Secara terpisah, Pelaksana Tugas Wakil Rektor III Undip Dwi Cahyo Utomo mengatakan, vaksin itu tengah dikembangkan karena membutuhkan proses yang cermat. Komitmen Undip terkait penanganan pandemi Covid-19 tak hanya itu, tetapi juga ada teknologi plasma zeta green yang sedang fokus pengujian untuk menangkap virus di udara. Selain itu, layanan robot untuk pencegahan kontak fisik yang terus dikembangkan.
”Namun, dalam riset harus terpenuhi pengujian-pengujian ilmiah yang ketat sebelum secara masif dapat digunakan publik, termasuk terkait kelayakan diedarkan. Mohon doa agar karya Undip untuk bangsa dapat bermanfaat,” ujar Dwi.
Sebelumnya, pemrakarsa Vaksin Nusantara yang juga mantan Menteri Kesehatan, Terawan Agus Putranto, mengatakan, vaksin tersebut memang dibuat agar bisa disuntikkan pada orang dengan komorbid atau penyakit penyerta, termasuk autoimun. Oleh karena itu, konsep generalisasi mesti diubah menjadi personal atau vaksinasi individu.
Ia berharap akan ada percepatan dalam pengembangannya agar segera digunakan untuk mengatasi pandemi Covid-19. ”Kami akan masuk ke uji klinis II. Karena ini pandemi, harus ada (langkah) extraordinary (luar biasa) sehingga bisa berjalan baik. Vaksin ini juga produk Indonesia," kata Terawan saat mengunjungi RSUP Dr Kariadi Semarang, Selasa, seperti disiarkan Kompas TV.

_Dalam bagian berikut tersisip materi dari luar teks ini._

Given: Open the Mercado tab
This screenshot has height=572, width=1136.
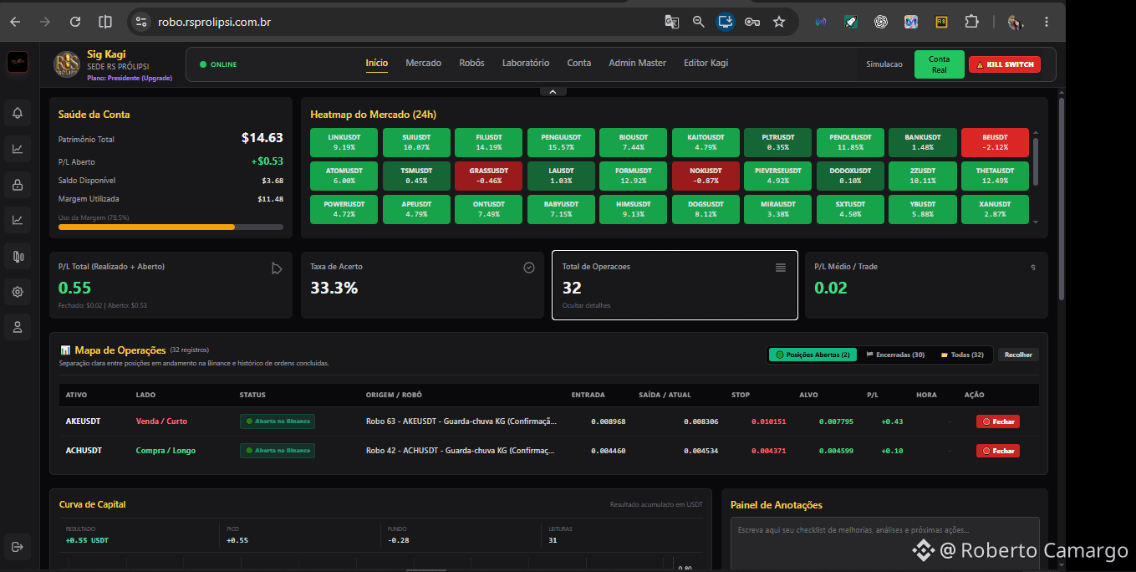Looking at the screenshot, I should [423, 63].
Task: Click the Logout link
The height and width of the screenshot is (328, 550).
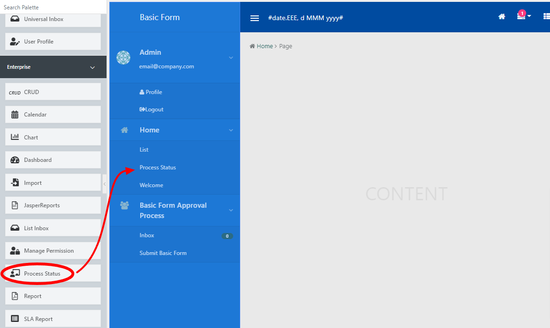Action: [152, 109]
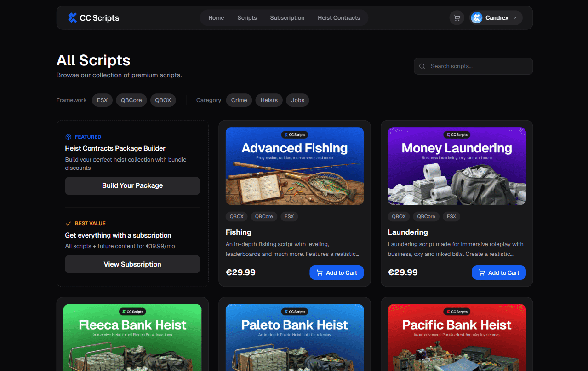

Wakil Ketua Komisi IX DPR Emanuel Melkiades menuturkan, berdasarkan Instruksi Presiden Nomor 6 Tahun 2016 tentang Percepatan Pengembangan Industri Farmasi dan Alat Kesehatan, pihaknya mendorong percepatan pengembangan Vaksin Nusantara. Di sisi lain, ia memastikan Komisi IX akan terus mengawal pengembangan vaksin tersebut.

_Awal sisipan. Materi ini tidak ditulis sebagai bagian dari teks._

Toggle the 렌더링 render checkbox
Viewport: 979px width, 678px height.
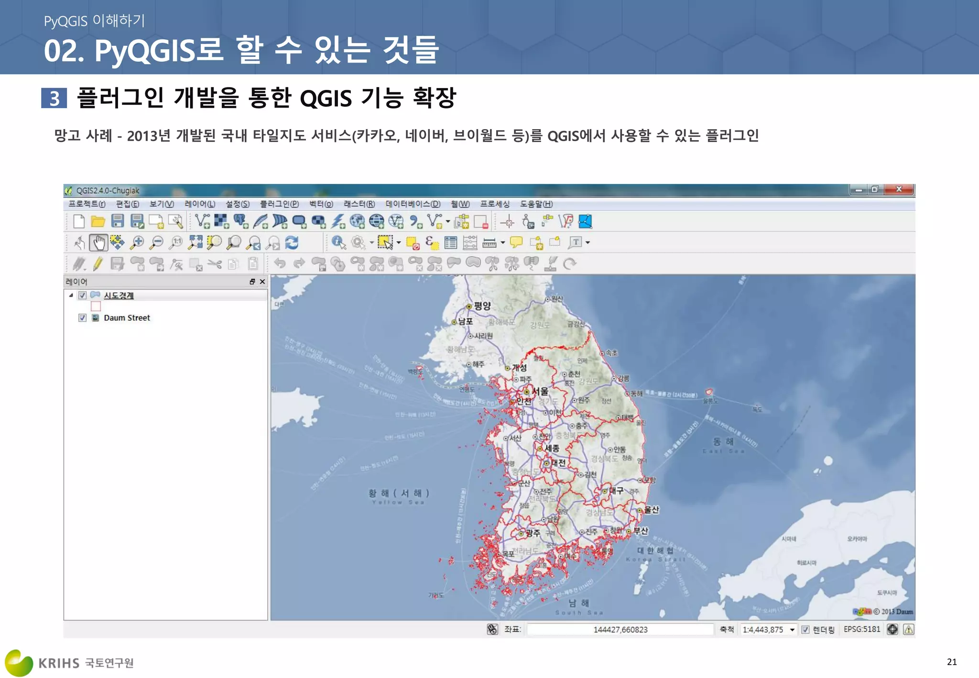805,630
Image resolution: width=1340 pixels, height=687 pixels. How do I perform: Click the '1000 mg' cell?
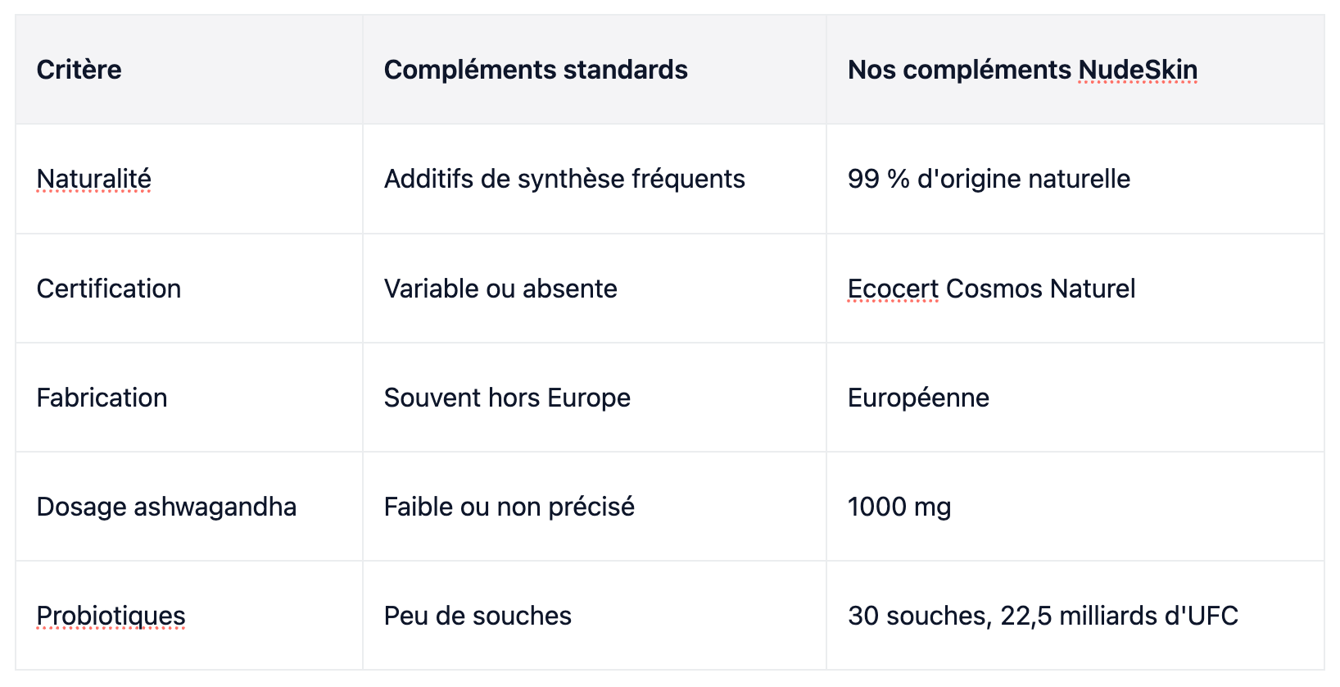coord(1075,507)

Ia juga meminta BPOM tak hanya menunggu laporan dari setiap tahapan uji klinis. ”Namun, (BPOM) juga terlibat dan memastikan pembuatan Vaksin Nusantara dapat memenuhi standar dan ketentuan yang berlaku guna menjaga keamanan dan reputasi dari vaksin,” kata Melki seperti dikutip dari situs DPR.go.id.